In the name of protecting children from adults, the regulation of one-to-one relations is becoming increasingly mandatory. A Home Office guideline to voluntary organisations recommends that activities "which involve a single child working with an adult" should "take place in a room which can be observed easily by others in nearby areas, even if this is achieved simply by leaving doors open". The advice is echoed by the Scout Association, whose guidelines warn scout leaders to avoid both one-to-one situations and activities such as contact sports.
Mistrust of adults working with children has had a destructive impact on the relationship between adults and children. It has led to a situation where many people are wary of volunteering. The Scouts face a major shortage of adult volunteer leaders. The fear of being branded a paedophile has made many men reluctant to get involved. If a man says he wants to work with young boys, people jump to one conclusion," reports Jo Tupper, a spokeswoman for the Scout Association.
A similar pattern is also evident in primary school education. Research carried out by Mary Thornton of Hertfordshire University suggests that many men are turning away from careers as primary school teachers for fear of being labelled perverts. Thornton claims that men on teacher-training programmes "felt they had no idea how to deal with physical contact". Some of the trainees asked such questions as "Should I cuddle a distressed child?" As physical contact between children and adults becomes increasingly pathologised, teachers face a continual dilemma of how they should negotiate relatively routine incidents in the classroom. In August 1998 the Local Government Association even went so far as to advise teachers not to put sun cream on pupils because it could lead to accusations of abuse.
The regulation of adult-child encounters fosters insecurity and confusion. Paradoxically, it also weakens people's ability to negotiate some of the real problems faced by parents. Experience has shown that human relations are best worked out informally. People learn from their families and friends how to react to ambiguous situations and to distinguish between a difficult relationship and a dangerous one. Rules and guidelines pre-empt this process.
The resolution of problems is left to professionals who are endowed with authority to determine what is and what is not acceptable behaviour. Their formal procedures and rules are intolerant of ambiguity and exploration. Whether we like it or not, adult-child relations cannot be negotiated through such procedures, informed by an imagination which can only distinguish between black and white. Not every adult touch of a child is a prelude to abuse. Nor are close, affectionate relations between adults and children an incitement to inappropriate behaviour. Of course such encounters sometimes go further than they should, but society needs more than one way of dealing with them.
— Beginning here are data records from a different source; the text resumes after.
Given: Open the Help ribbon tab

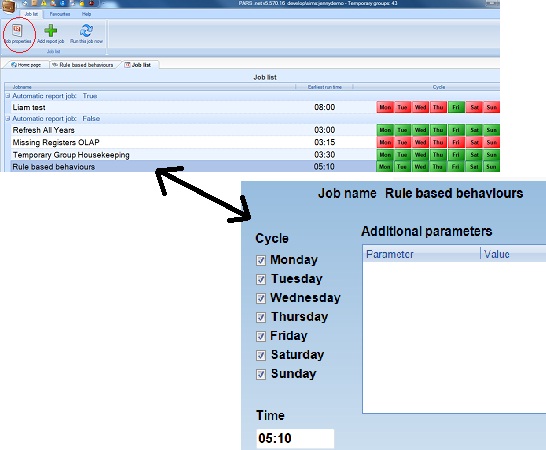Looking at the screenshot, I should tap(86, 14).
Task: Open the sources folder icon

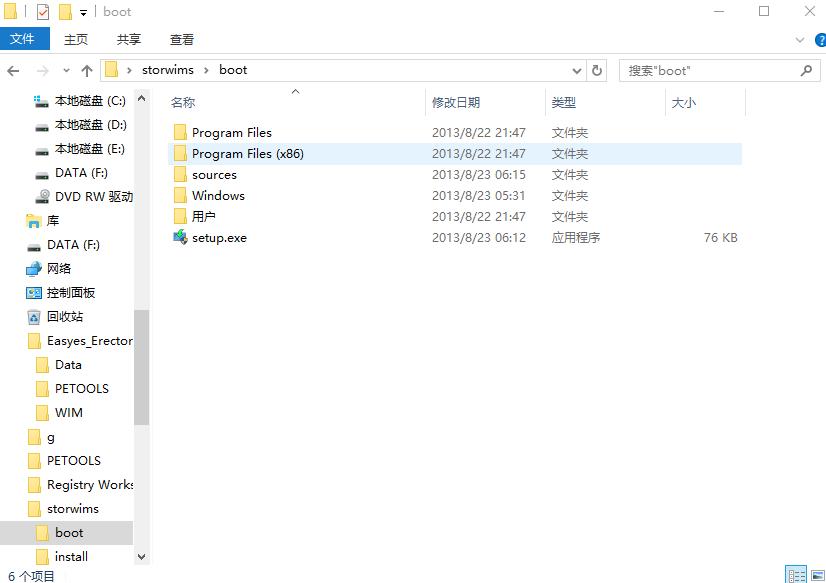Action: click(x=180, y=174)
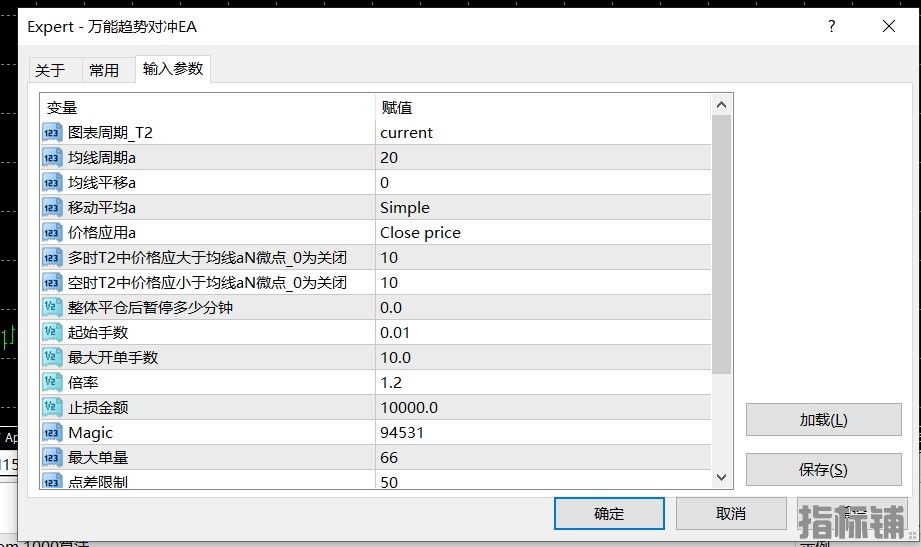Click the integer icon next to 均线周期a

(x=53, y=158)
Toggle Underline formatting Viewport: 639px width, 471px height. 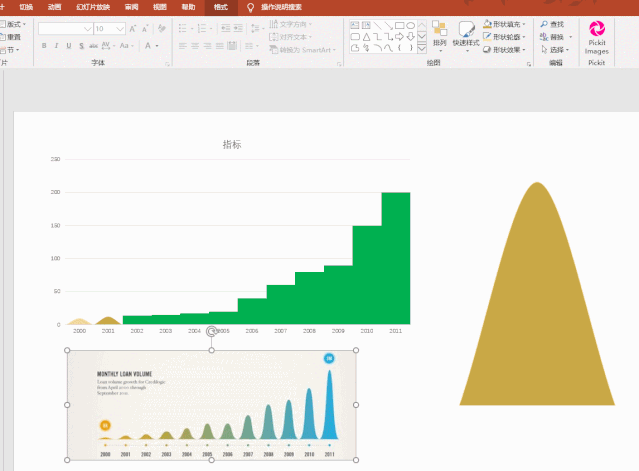69,46

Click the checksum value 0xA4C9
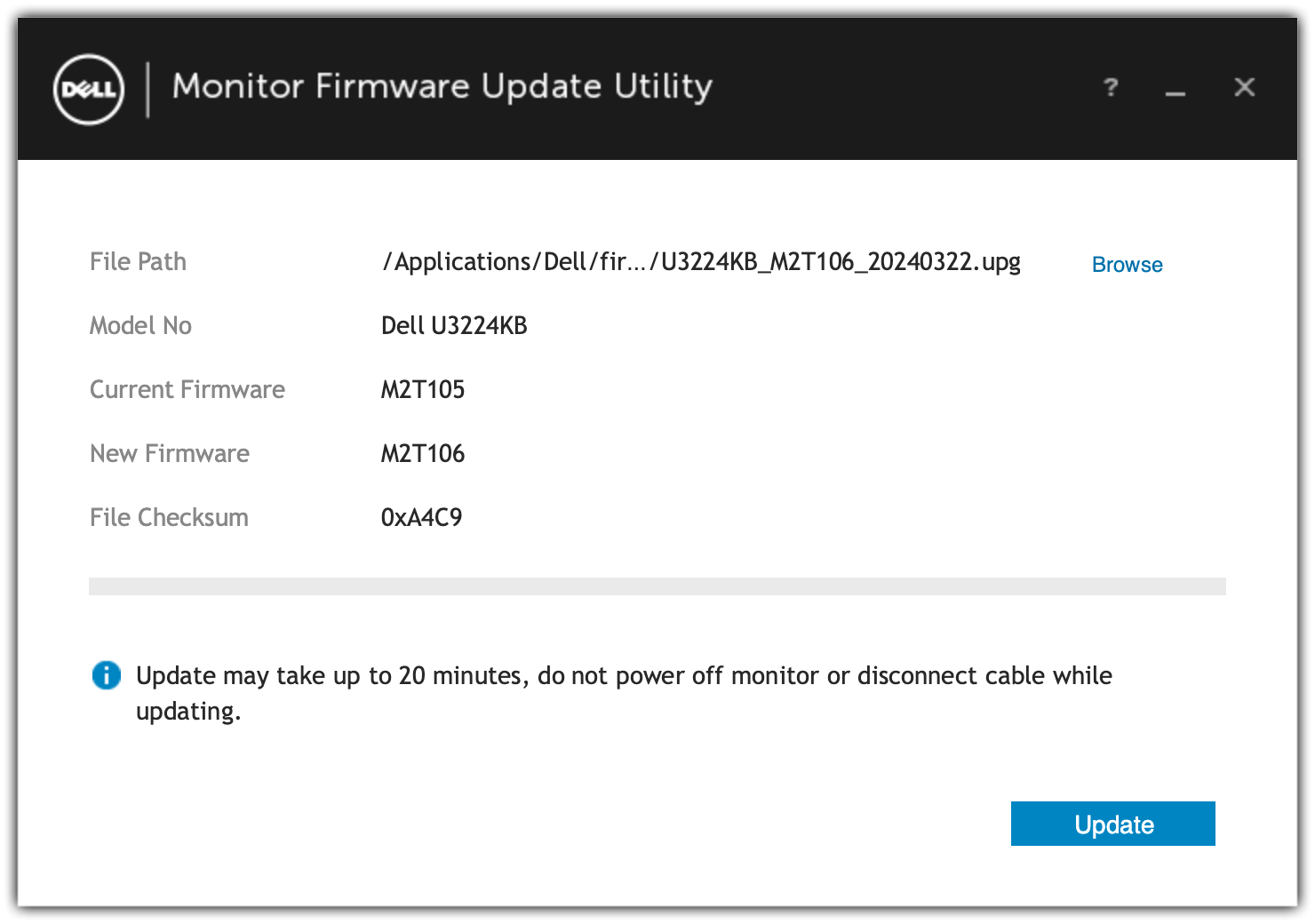[421, 518]
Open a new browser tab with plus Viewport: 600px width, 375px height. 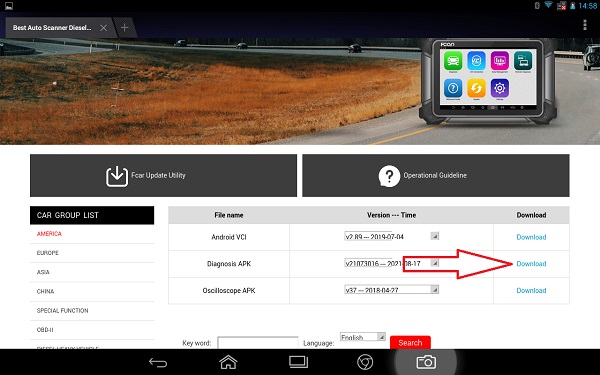pyautogui.click(x=125, y=28)
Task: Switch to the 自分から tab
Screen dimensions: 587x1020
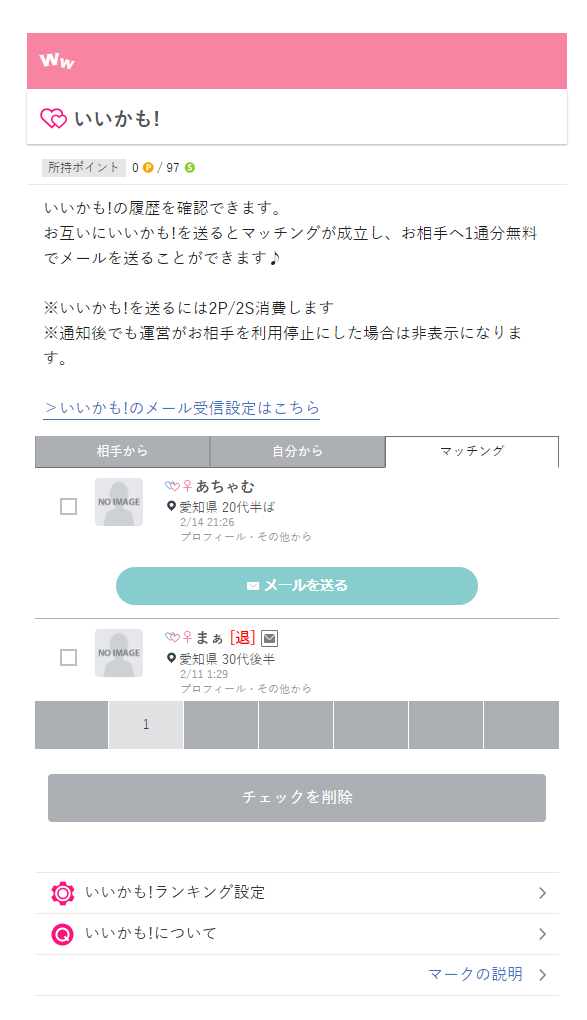Action: [x=297, y=451]
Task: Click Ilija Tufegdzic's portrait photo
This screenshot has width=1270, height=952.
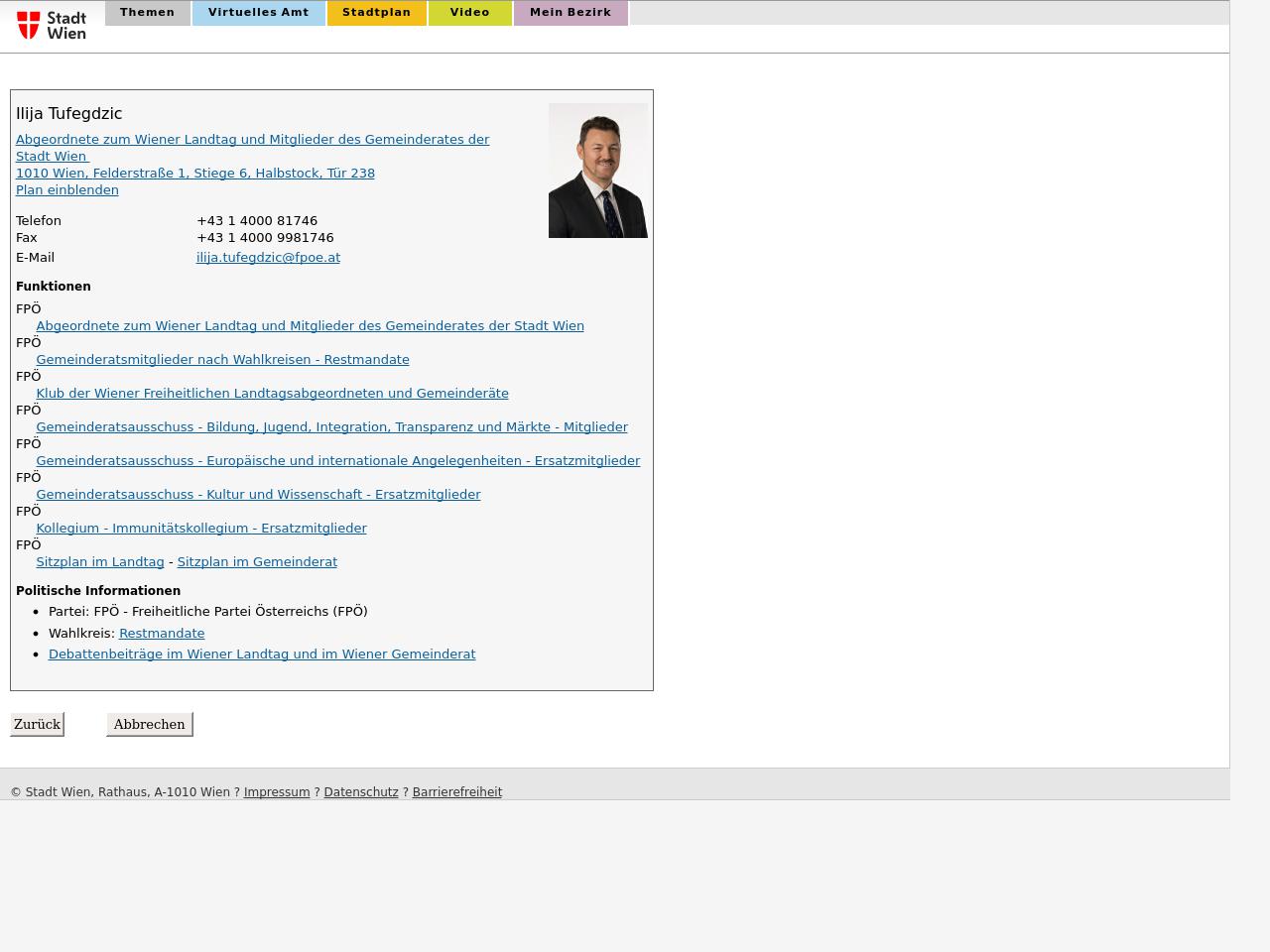Action: (597, 171)
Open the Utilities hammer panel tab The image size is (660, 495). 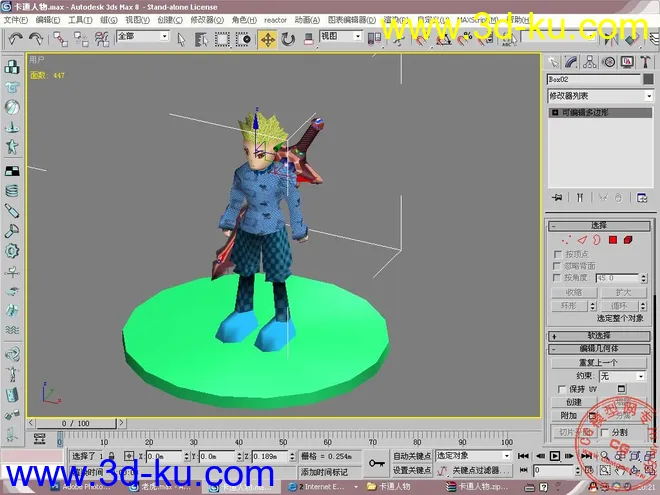[x=644, y=61]
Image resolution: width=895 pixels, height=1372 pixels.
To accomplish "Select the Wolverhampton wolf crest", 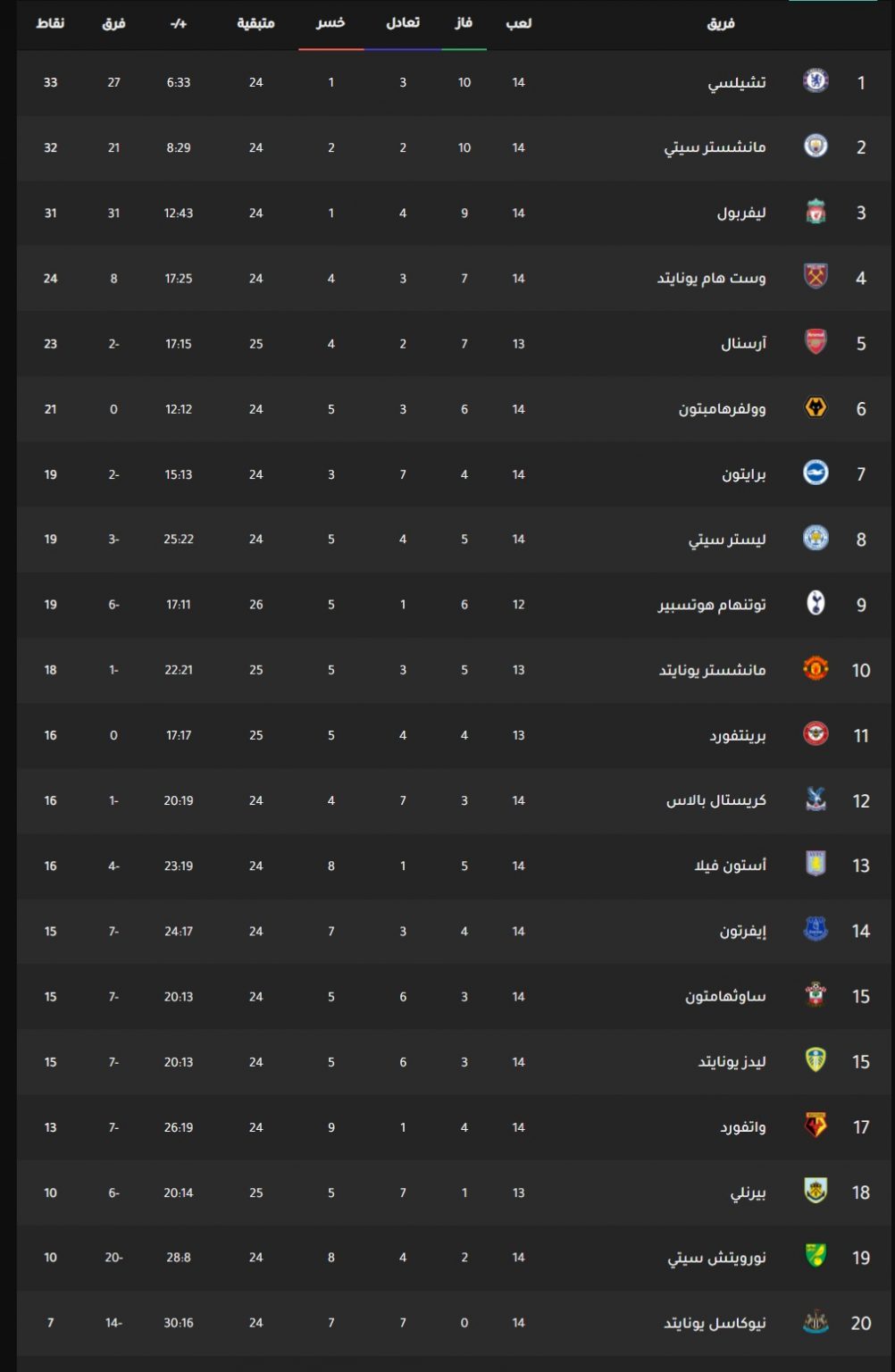I will point(816,408).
Take the case of 16-year-old Rachel Russell, whose teacher Michael Edson was last week cleared by the courts of abducting her. The case collapsed when Rachel told the court that she loved Edson and was still waiting for him. Her parents, who initiated the case, have now lost contact with their daughter and are said to be distraught. No one came out of this messy affair a winner.
Should this case have come to court? Definitely not. The case was turned into meaningless moral theatre. But sadly, our obsession with adult predators deprives us, too, of the power to deal with the more mundane problems faced by parents as they try to look after the best interests of their children.
Frank Furedi is a reader in sociology at the University of Kent at Canterbury.